» **Required work**
**A.** According to the passage on advisory practices, what do ambitious people start to do when no one is really leading and developing them?
**B.** Switch "clients" to "customers" in the stretch of the passage on advisory practices from "But at a minimum, as" through "both are okay.", and give that stretch again.
**C.** List each thing the passage on advisory practices names as part of what you might really want instead of building a business.

──────── Passage

Now, the one thing you can’t do with the fork in this road, which unfortunately is what I see most unhappy advisors actually doing, is nothing. Is just standing there looking at the fork in the road. They’re not willing to sell the 50% or 80% of the business that they don’t really want to serve and revert back to a healthy practice, but they don’t want to change their own habits and skill set to learn how to actually lead the business. So they just stand still. And unfortunately, if you stand still, so does your business. And with no one to really lead and develop your people, ambitious ones start to leave. Then you have a turnover problem. Then it feels harder to make progress because you’re trying to hire people but you keep losing your talent.
And then it’s even less enjoyable in your business so you hunker down more and you get stuck. And the business gets stuck. And it can even start to die because once you’re a business, the sad truth is you have to keep growing and moving forward as a business. Because you have to keep offering new opportunities to your people or they start leaving and the business starts dying. You can stand still with the practice built around you, there’s no standing still with the business.
But at a minimum, as you get started here in the new year, I hope you take a good long look at what you’ve built so far. Is it a practice? Is it a business? And more importantly, what do you want it to be? Do you really want it to build a business and make the reinvestments, financial time, effort, learning new skills that it takes to truly lead the business or do you really just want to run a successful practice, make good money, serve the clients you enjoy having relationships with, and regain control of your time? Because truly, both are okay.

────────────────
──────── Data section

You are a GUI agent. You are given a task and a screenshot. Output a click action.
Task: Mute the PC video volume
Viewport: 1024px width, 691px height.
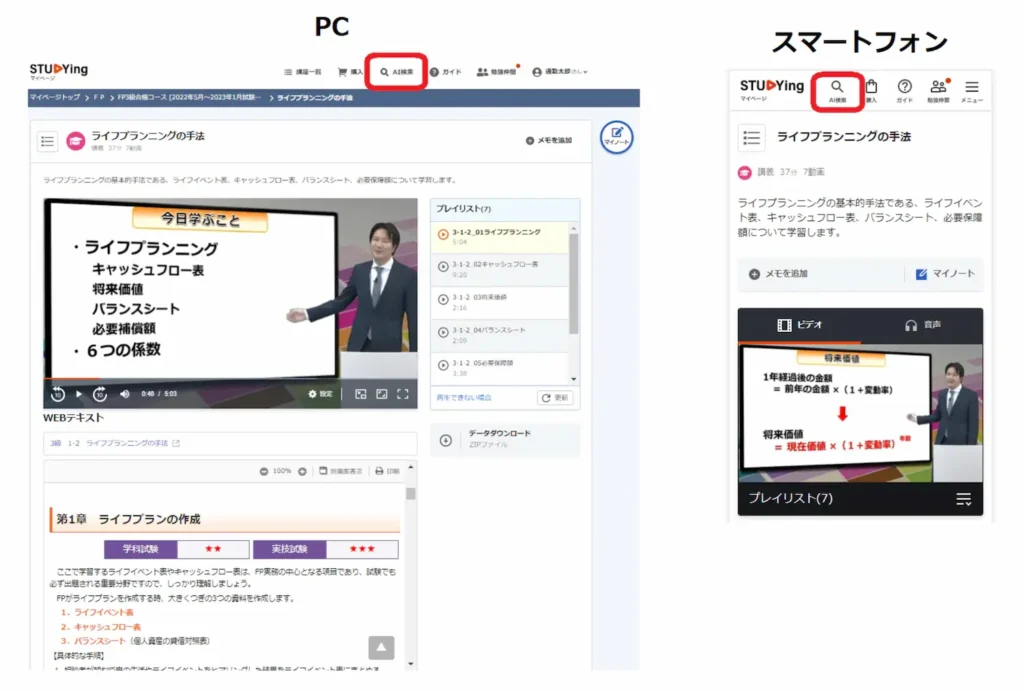(x=125, y=394)
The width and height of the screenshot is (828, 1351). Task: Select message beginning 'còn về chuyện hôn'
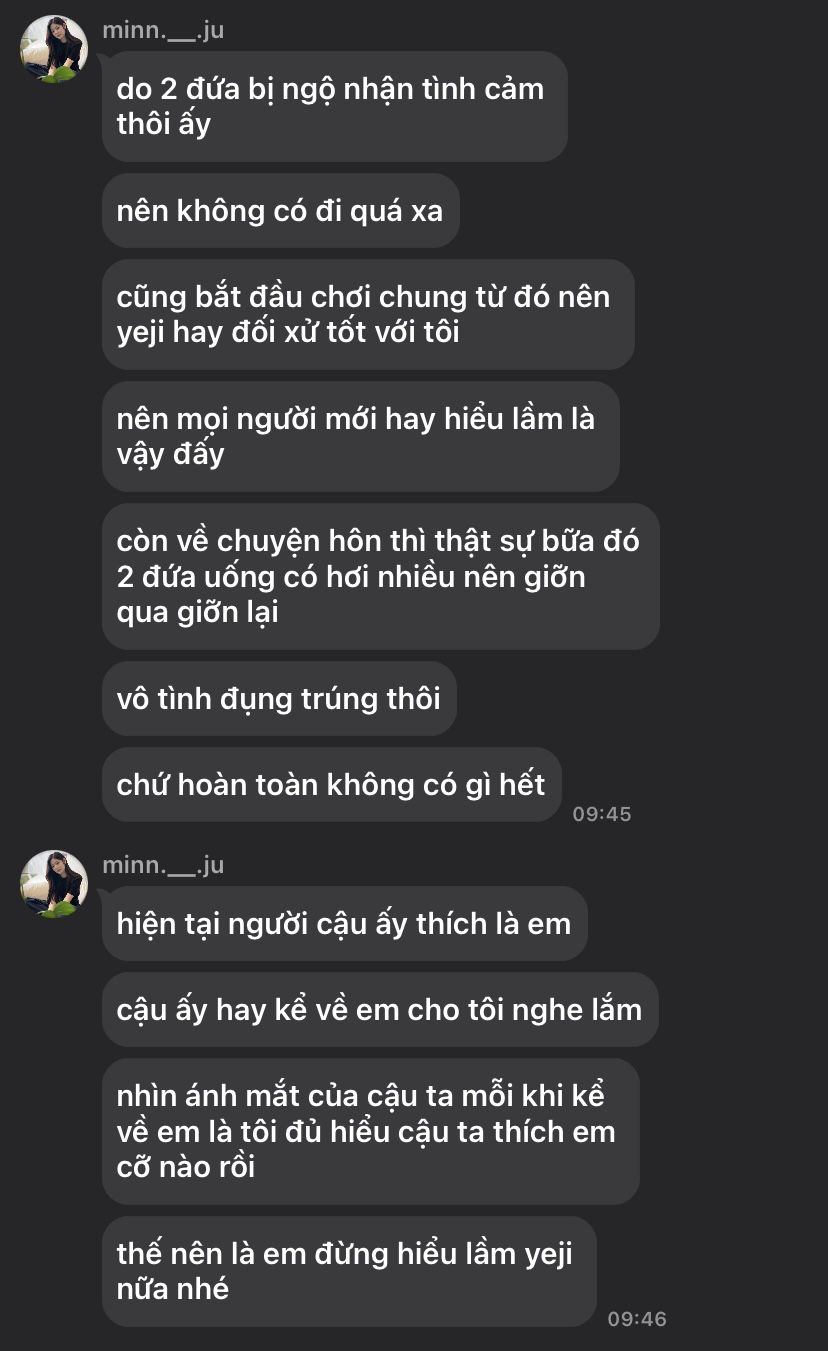point(381,576)
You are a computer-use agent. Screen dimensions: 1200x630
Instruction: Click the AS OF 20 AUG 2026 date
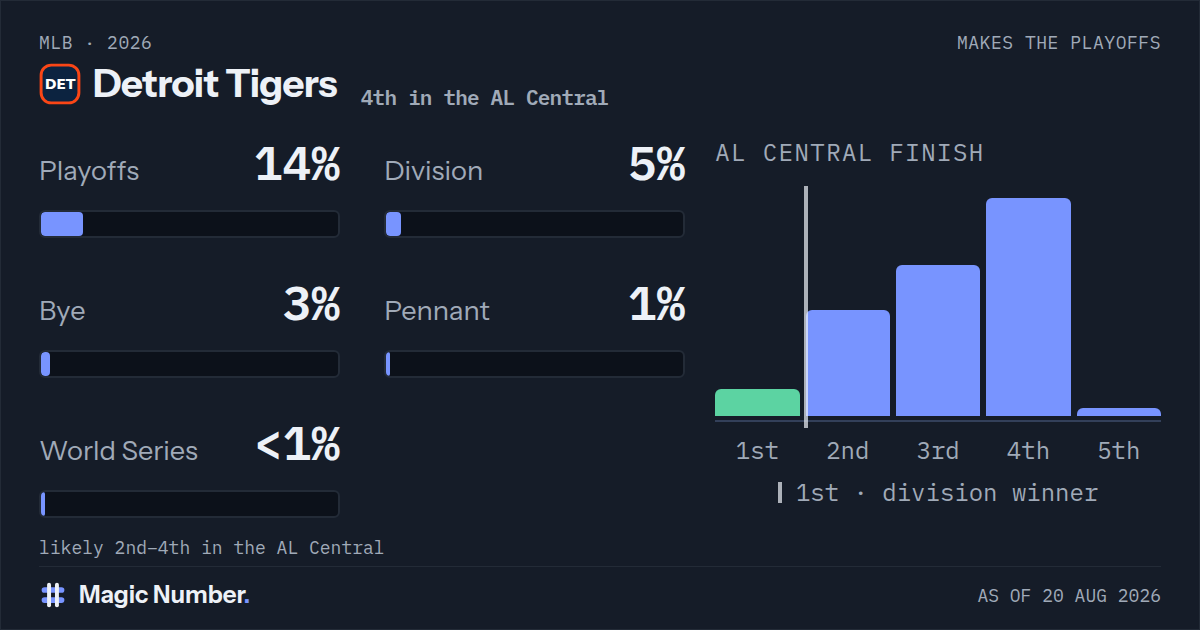click(x=1069, y=596)
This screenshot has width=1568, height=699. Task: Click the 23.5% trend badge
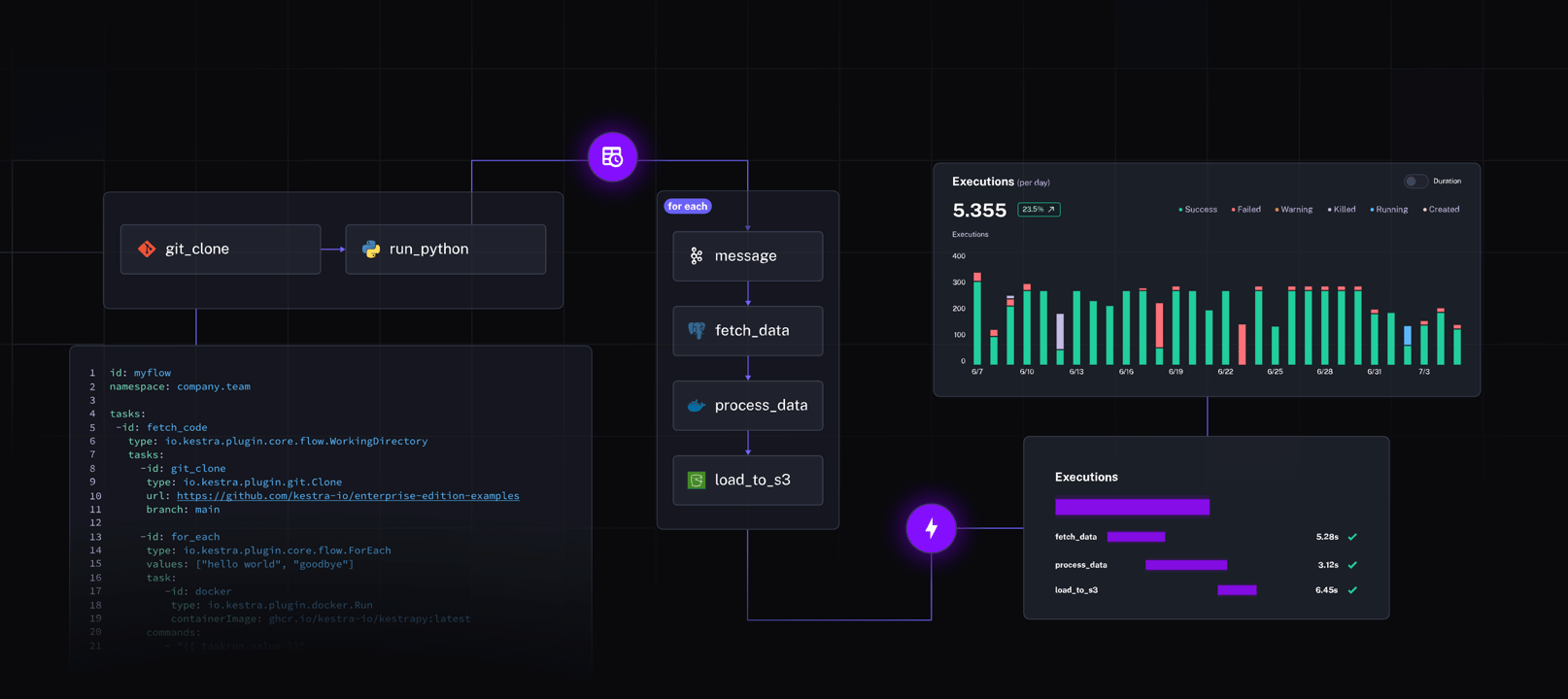(x=1039, y=210)
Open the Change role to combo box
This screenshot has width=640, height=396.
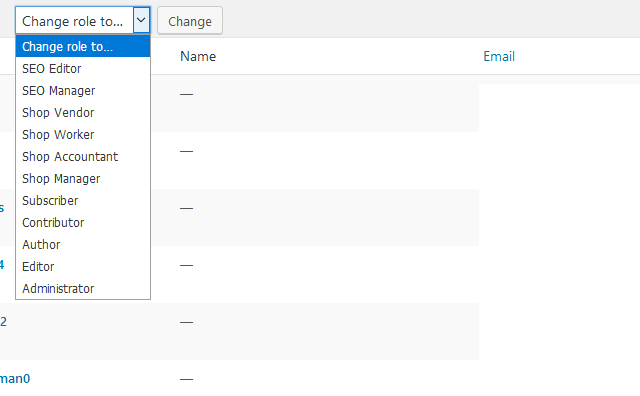(82, 20)
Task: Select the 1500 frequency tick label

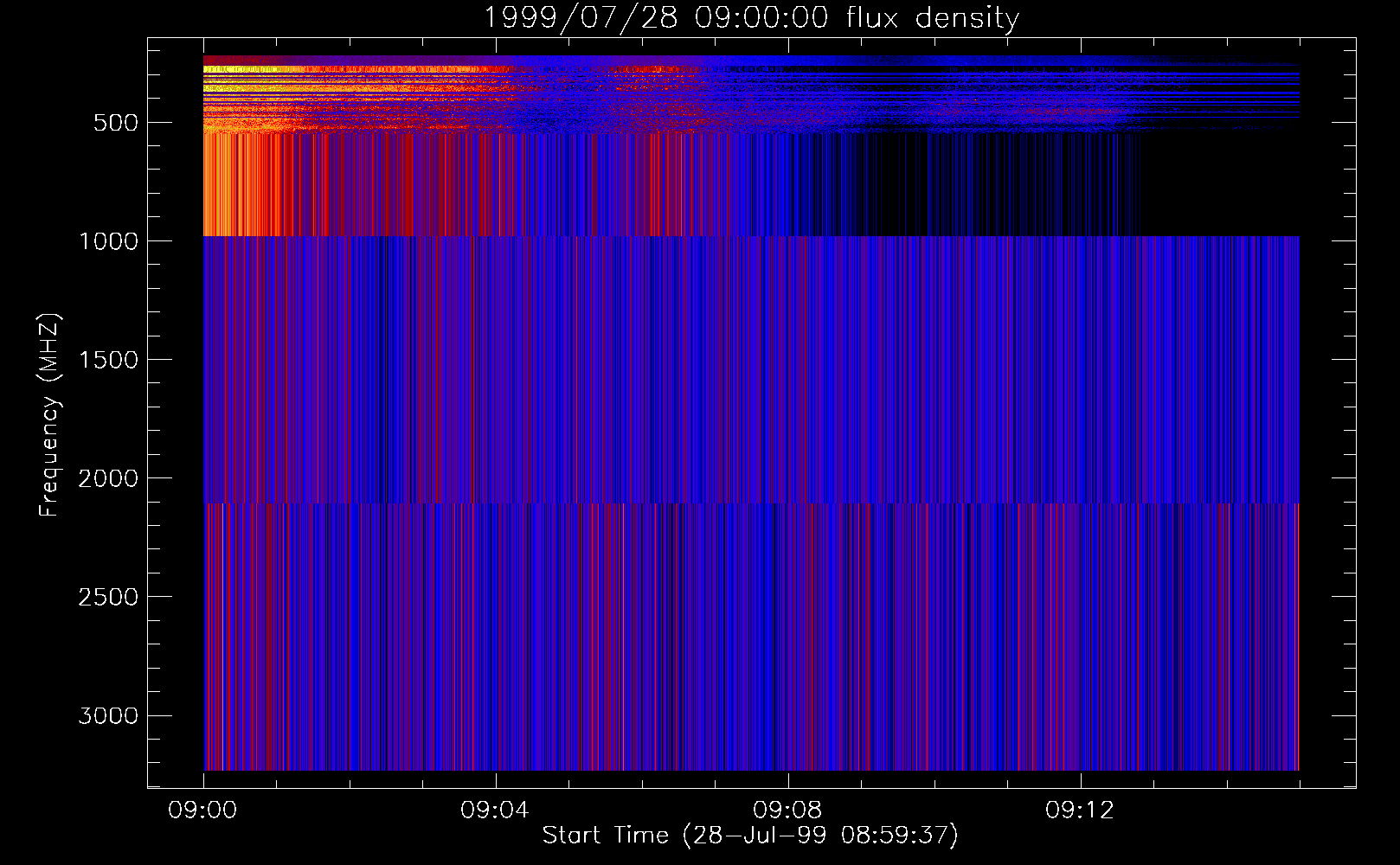Action: click(x=108, y=360)
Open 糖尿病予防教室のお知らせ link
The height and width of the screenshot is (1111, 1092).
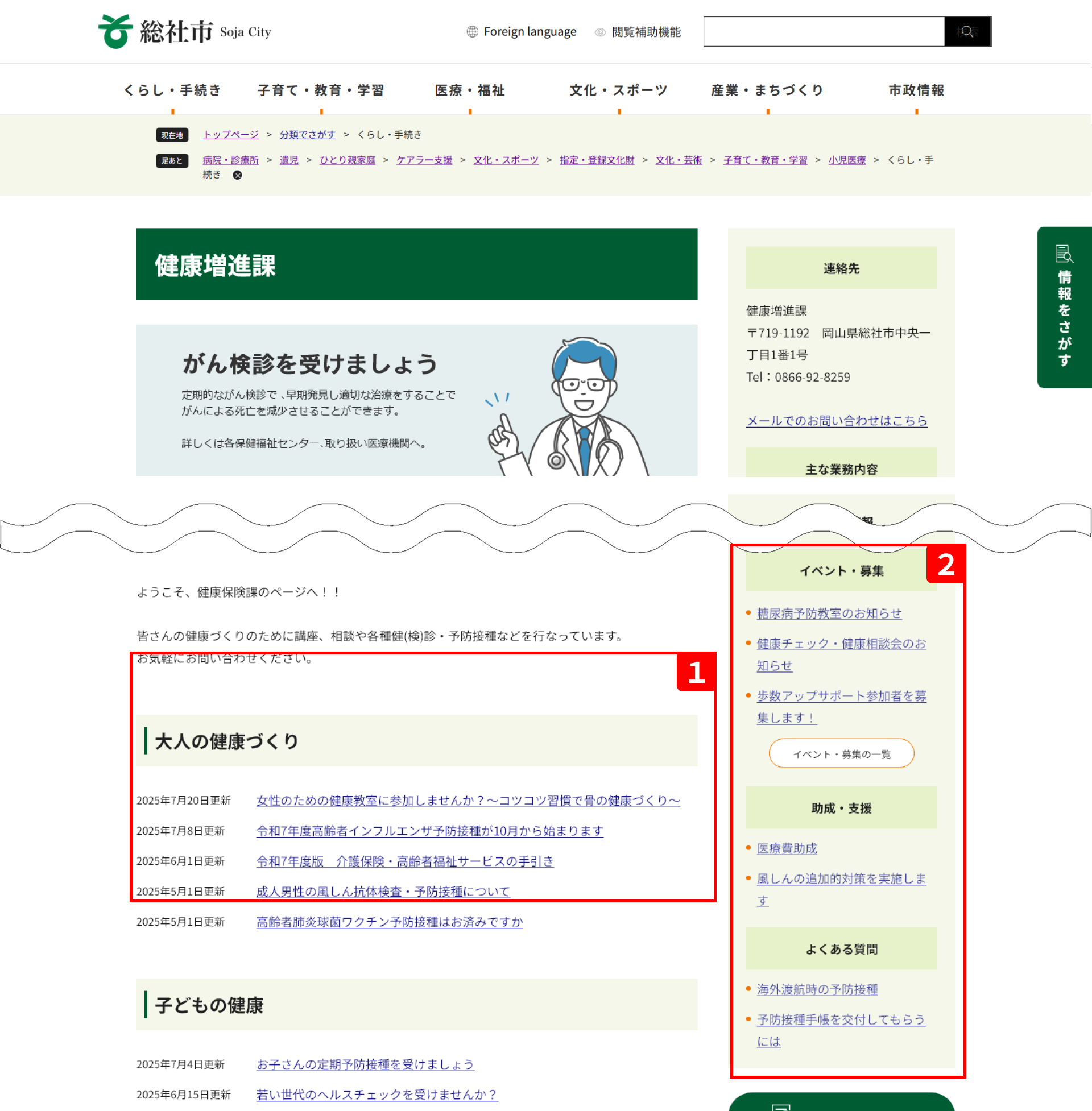(x=829, y=613)
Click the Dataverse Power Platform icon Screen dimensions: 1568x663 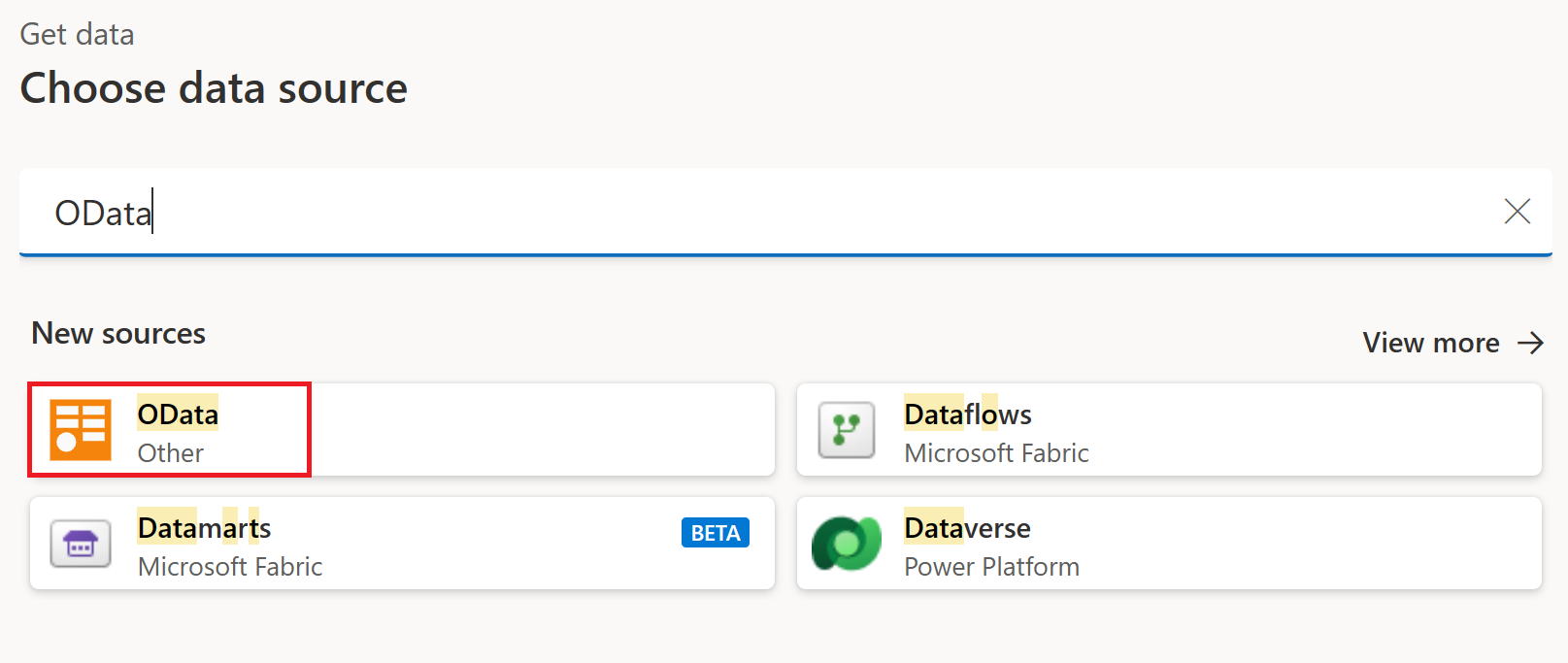[x=846, y=544]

────────────────

» **Task-by-task outputs**
**A.** They start to leave.

**B.**
But at a minimum, as you get started here in the new year, I hope you take a good long look at what you’ve built so far. Is it a practice? Is it a business? And more importantly, what do you want it to be? Do you really want it to build a business and make the reinvestments, financial time, effort, learning new skills that it takes to truly lead the business or do you really just want to run a successful practice, make good money, serve the customers you enjoy having relationships with, and regain control of your time? Because truly, both are okay.

**C.** Run a successful practice; make good money; serve the clients you enjoy having relationships with; regain control of your time.